Isparta Müzesi, dört sergi salonundaki arkeoloji, etnografya ve halı dokuma eserleriyle ilgi çekiyor.

Millet Caddesi'nde iki katlı binada hizmet veren Isparta Müzesi, karma müze özelliğiyle arkeoloji, etnografya ve halıya kadar farklı türde eserleri tarih severlerle buluşturuyor.

Tarihe ışık tutan Isparta Müzesi'nde dikkati çeken eserlerin başında ölü hediyeleri yer alıyor. 1980'li yılların sonlarından itibaren Isparta'nın Atabey ilçesindeki Harmanören köyünde bulunan höyükte yapılan kazı çalışmalarında ortaya çıkarılan küp mezarlar, yüzyıllar önce yaşayan insanların ölü gömme geleneklerini ortaya koyuyor.

Mezarlara dizleri ve dirsekleri karnına çekik olarak yerleştirilen insanların yanına, çeşitli süs eşyaları ve hediyeler bırakıldığı görülüyor. Ağız kısımları düz taşlarla kapatılan küp mezarlara pişmiş topraktan yapılan vazo, testi, takı gibi eserin ölü hediyesi olarak belirtiliyor.

Mezar steli ve ikonların bulunduğu müzede, Aksu ilçesindeki Zindan Mağarası önünde DSİ'nin 1977 yılındaki tünel çalışmaları sırasında bulunan ve mağaranın önünde akan Köprüçay'ı simgeleyen Bergama Kralı 3. Attalos'un MS 150 yılında yaptırdığı heykel de yer alıyor.

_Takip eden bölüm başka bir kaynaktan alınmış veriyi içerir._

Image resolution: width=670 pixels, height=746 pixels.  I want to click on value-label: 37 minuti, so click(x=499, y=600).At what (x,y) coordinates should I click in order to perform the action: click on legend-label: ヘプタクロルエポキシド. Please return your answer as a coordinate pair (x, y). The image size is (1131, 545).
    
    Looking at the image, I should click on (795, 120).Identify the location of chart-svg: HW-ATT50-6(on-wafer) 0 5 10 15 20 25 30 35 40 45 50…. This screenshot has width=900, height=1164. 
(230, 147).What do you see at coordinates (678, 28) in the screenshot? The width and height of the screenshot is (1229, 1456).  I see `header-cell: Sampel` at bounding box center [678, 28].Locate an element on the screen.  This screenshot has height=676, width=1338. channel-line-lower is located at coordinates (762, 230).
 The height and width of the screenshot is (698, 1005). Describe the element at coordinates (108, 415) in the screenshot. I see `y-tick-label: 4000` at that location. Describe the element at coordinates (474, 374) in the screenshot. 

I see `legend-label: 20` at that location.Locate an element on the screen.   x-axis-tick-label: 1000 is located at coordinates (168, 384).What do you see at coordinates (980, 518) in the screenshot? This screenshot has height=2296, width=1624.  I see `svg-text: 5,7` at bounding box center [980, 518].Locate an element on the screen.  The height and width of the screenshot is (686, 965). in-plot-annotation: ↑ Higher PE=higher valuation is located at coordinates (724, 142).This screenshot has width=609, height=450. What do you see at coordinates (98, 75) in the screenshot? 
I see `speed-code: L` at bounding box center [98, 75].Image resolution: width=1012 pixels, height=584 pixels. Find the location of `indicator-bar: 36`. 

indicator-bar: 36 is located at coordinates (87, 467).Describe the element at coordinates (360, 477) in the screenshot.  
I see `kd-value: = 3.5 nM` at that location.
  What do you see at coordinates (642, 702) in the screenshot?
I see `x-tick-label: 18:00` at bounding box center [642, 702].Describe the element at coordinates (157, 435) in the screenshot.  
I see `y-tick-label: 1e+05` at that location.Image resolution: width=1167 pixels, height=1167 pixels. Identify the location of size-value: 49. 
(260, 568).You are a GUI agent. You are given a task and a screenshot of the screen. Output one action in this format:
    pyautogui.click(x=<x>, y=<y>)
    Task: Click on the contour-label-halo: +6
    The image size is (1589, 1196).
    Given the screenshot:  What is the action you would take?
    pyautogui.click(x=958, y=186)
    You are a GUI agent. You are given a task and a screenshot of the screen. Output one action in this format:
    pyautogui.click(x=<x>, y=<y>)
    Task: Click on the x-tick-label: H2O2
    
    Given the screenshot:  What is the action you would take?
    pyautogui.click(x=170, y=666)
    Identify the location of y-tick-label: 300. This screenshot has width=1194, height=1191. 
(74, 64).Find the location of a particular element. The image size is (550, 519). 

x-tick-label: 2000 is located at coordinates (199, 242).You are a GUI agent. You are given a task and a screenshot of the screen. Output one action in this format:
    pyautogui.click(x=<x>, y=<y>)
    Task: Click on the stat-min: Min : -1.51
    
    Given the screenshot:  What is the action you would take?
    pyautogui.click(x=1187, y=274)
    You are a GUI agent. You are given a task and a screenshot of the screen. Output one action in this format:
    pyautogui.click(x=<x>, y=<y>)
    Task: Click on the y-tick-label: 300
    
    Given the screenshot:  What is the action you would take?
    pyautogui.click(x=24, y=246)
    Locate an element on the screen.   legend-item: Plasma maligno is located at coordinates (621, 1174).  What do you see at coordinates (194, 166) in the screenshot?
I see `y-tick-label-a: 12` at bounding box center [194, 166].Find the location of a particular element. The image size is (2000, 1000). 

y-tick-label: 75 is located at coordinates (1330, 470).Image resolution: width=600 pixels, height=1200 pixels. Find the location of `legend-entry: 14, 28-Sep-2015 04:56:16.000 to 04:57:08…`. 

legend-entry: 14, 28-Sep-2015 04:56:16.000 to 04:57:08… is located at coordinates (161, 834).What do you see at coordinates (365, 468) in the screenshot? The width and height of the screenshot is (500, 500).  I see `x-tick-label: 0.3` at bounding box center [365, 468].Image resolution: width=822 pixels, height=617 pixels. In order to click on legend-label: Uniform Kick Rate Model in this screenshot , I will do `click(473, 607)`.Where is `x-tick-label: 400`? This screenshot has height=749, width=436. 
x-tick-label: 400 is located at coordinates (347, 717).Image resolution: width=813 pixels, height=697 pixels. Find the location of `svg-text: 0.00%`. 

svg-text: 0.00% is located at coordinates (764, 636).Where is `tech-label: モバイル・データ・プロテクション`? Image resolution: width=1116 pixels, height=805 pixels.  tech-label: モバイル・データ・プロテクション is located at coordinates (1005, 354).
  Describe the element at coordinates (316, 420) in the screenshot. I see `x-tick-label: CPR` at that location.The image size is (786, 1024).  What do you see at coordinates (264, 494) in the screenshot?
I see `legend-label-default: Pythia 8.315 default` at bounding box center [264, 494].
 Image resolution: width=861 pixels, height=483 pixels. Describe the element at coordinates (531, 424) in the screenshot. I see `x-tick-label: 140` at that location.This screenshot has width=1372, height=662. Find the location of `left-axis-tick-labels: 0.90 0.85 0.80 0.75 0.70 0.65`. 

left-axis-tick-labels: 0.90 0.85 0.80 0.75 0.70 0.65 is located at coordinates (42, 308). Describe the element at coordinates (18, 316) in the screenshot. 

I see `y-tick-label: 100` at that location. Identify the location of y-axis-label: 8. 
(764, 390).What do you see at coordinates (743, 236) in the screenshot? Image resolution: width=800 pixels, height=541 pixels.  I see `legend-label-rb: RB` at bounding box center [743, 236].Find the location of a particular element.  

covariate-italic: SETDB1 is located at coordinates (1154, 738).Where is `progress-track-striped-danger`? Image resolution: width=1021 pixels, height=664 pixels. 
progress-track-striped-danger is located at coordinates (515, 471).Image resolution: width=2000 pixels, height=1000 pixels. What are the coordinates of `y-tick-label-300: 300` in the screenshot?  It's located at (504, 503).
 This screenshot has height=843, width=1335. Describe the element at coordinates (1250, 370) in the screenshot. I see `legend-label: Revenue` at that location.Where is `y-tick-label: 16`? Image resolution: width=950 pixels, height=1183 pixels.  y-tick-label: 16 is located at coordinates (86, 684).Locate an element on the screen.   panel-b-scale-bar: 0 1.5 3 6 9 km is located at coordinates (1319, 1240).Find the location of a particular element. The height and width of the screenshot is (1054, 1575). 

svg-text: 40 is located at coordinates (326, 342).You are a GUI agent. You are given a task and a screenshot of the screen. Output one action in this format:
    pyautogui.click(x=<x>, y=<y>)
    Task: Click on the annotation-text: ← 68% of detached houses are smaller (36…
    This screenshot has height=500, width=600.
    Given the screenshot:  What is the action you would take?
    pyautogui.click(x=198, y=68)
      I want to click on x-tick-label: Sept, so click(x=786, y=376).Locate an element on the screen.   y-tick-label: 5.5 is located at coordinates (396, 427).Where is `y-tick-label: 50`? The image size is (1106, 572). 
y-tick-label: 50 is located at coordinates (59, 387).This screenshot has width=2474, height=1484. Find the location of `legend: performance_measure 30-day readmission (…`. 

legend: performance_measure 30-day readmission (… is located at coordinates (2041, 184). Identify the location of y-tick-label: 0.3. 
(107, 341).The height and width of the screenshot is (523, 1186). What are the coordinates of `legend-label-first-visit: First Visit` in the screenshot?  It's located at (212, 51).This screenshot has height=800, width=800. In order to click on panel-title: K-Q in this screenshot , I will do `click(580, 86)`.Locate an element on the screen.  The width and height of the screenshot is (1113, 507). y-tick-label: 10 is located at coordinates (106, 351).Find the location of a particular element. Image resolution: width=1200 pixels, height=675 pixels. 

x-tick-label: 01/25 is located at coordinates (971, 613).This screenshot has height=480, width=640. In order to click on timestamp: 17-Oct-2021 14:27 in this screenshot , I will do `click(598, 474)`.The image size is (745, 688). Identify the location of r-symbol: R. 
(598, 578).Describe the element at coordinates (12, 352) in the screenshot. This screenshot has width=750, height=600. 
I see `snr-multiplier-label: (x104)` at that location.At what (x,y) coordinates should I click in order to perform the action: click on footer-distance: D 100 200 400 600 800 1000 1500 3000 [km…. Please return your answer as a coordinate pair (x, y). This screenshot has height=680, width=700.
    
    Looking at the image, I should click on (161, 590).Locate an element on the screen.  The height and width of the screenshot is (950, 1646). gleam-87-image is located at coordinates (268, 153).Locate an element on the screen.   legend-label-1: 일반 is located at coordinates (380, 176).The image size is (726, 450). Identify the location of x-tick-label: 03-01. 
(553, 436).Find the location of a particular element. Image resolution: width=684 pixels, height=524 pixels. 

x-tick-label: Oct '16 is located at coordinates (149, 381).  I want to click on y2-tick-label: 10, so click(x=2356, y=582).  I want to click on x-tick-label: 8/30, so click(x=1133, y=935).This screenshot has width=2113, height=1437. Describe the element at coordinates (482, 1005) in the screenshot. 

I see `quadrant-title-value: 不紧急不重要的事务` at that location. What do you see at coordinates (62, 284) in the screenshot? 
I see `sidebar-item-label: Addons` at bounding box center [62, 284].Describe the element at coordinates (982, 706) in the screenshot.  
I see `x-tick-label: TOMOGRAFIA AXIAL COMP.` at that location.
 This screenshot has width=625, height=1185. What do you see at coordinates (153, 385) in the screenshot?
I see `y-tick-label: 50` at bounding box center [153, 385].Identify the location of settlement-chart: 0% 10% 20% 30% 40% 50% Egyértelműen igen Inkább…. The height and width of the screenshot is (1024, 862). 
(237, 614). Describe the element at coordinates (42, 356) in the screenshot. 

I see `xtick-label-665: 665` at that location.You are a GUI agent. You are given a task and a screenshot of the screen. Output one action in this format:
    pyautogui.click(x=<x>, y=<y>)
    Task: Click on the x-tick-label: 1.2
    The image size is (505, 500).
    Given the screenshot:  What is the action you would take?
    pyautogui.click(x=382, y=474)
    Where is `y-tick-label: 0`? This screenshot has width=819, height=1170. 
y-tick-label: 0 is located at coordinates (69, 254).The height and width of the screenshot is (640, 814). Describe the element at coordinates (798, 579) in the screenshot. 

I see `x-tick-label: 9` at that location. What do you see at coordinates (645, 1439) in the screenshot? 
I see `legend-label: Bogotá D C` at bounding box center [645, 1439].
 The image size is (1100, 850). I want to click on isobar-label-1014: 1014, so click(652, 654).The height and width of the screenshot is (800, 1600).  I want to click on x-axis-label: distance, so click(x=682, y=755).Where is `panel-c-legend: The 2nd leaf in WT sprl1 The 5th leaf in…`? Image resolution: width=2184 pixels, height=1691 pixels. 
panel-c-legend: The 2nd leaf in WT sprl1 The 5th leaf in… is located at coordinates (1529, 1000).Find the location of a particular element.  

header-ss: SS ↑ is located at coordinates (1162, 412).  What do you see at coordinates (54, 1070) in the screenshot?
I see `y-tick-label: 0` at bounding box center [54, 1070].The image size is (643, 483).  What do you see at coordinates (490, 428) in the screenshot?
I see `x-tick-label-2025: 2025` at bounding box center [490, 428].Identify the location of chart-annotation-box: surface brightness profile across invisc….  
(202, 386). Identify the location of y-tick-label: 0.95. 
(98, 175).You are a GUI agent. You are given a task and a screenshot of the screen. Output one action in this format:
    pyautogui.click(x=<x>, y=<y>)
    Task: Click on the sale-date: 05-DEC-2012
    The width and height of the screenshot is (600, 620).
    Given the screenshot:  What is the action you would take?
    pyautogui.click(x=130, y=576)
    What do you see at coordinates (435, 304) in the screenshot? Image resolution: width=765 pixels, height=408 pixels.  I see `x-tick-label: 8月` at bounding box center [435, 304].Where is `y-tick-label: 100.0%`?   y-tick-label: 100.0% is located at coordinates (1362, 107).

MÖ 6. Yüzyıl'a ait, Senirkent'in Yassıören beldesindeki Aya Yorgi Kilise'nden getirilen 18. Yüzyılın ilk çeyreğine ait ikonlar, geçen zamana karşın hala renklerini korumalarıyla ilgi uyandırıyor.

Müzedeki özgün eser arasında Yassıören'de bulunan Arkaizan üslupta yapılmış mezar steli (başucu taşı) bulunuyor.

Etnografya bölümünde, geleneksel dikdörtgen pencereli Isparta evinin misafir salonu, kız isteme sahnesi, yörük geleneklerinin anlatıldığı kıl çadır sergilenirken, Isparta'ya özgü gül yağının nasıl çıkartıldığı da müzede anlatılıyor. 

Isparta'nın 1891 yılında Babazade Zihni Paşa zamanında tanıştığı halı dokumacılığı da, müzede etkin yere sahip. Türk kadınının halı tezgahınında işlediği dokumaya, müzeyi ziyaret eden yerli ve yabancı turistler ilgi gösteriyor.